# START OF Selected text

# Reo Grand Mod clone



## kimbo

http://www.china-factory-vapor.com/Reo-Grand-Mod-clone-1138.html


----------



## SamuraiTheVapor

Wow this is interesting, thanks for the post.


----------



## Q-Ball

Pass the popcorn.

Reactions: Agree 4


----------



## CYB3R N1NJ4

*hands bucket over*


----------



## kimbo



Reactions: Like 1


----------



## CYB3R N1NJ4

So, will Pallas be bringing these in???


----------



## kimbo

CYB3R N1NJ4 said:


> So, will Pallas be bringing these in???


Not this time


----------



## Silver

Lol, thanks for alerting us @kimbo

Gonna be quite difficult to tell the two apart...

# END OF Selected text
# START OF Collected data

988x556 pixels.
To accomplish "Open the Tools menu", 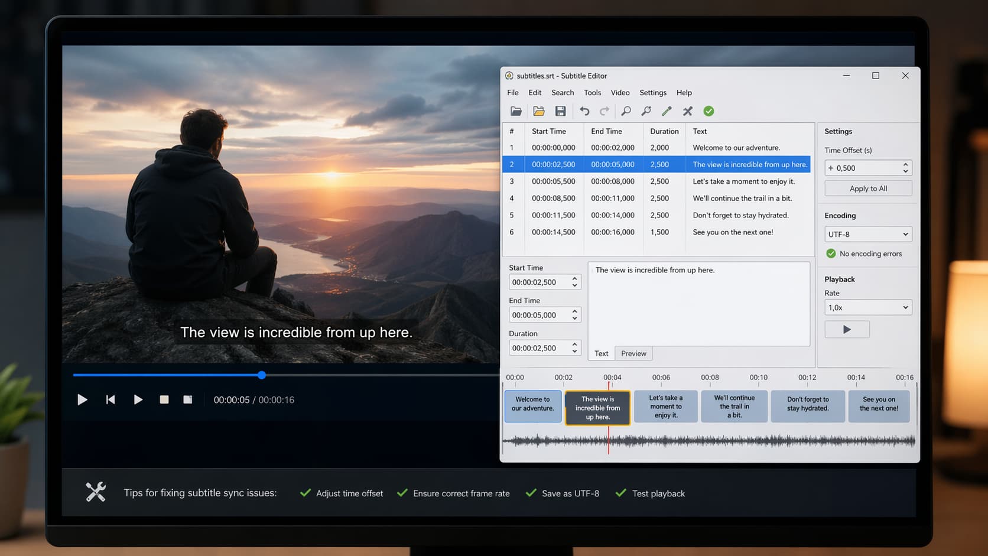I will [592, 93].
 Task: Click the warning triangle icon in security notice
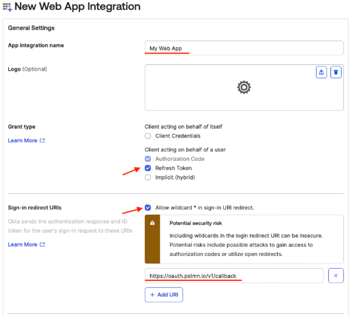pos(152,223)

# END OF Collected data

▶ **List of tasks**
• A. Answer these about the thread on the Reo Grand Mod clone, one answer per line:
(i) Who wrote "Pass the popcorn."?
(ii) What did CYB3R N1NJ4 ask about Pallas?
(iii) What did Silver say would be quite difficult?
• B. Continue the thread on the Reo Grand Mod clone from where it stops.

▶ **Final results**
• A.
(i) Q-Ball
(ii) Whether Pallas would be bringing these in
(iii) Telling the two apart

• B.
I suppose they will look different inside

I wonder how much they cost


----------



## Dr Evil

There goes the resale value of the Reo 

Sent from my S4 LTE using my finger


----------



## kimbo

Dr Evil said:


> There goes the resale value of the Reo
> 
> Sent from my S4 LTE using my finger


Reo will slap them with the same patent the did SCANS


----------



## ET

Took them this long and they can't even clone a low profile reo. Idjits

Reactions: Agree 1 | Funny 2


----------



## Ashley A

The 1 on the right is skew already, lol


----------



## CYB3R N1NJ4

Ashley A said:


> The 1 on the right is skew already, lol


At least they stand on their own

Reactions: Like 1 | Agree 1


----------



## Ashley A

Dr Evil said:


> There goes the resale value of the Reo
> 
> Sent from my S4 LTE using my finger


I think it will cost the same in 1 year after you have to replace/fix multiple things on it.

*thinks in hindsight*  Might as well have gotten a REO


----------



## Andre

Lol, the description is taken right off the Reosmods site and the pictures from the ECF Reo Forum. 
Hold your hats for the real clone!

Reactions: Like 2 | Agree 1


----------



## CYB3R N1NJ4

The description sounds a lot like a reo though: milled out of a single block of aluminum, 6ml bottle etc 
Wonder how kak it could actually be...


----------



## Ashley A

Andre said:


> Lol, the description is taken right off the Reosmods site and the pictures from the ECF Reo Forum.
> Hold your hats for the real clone!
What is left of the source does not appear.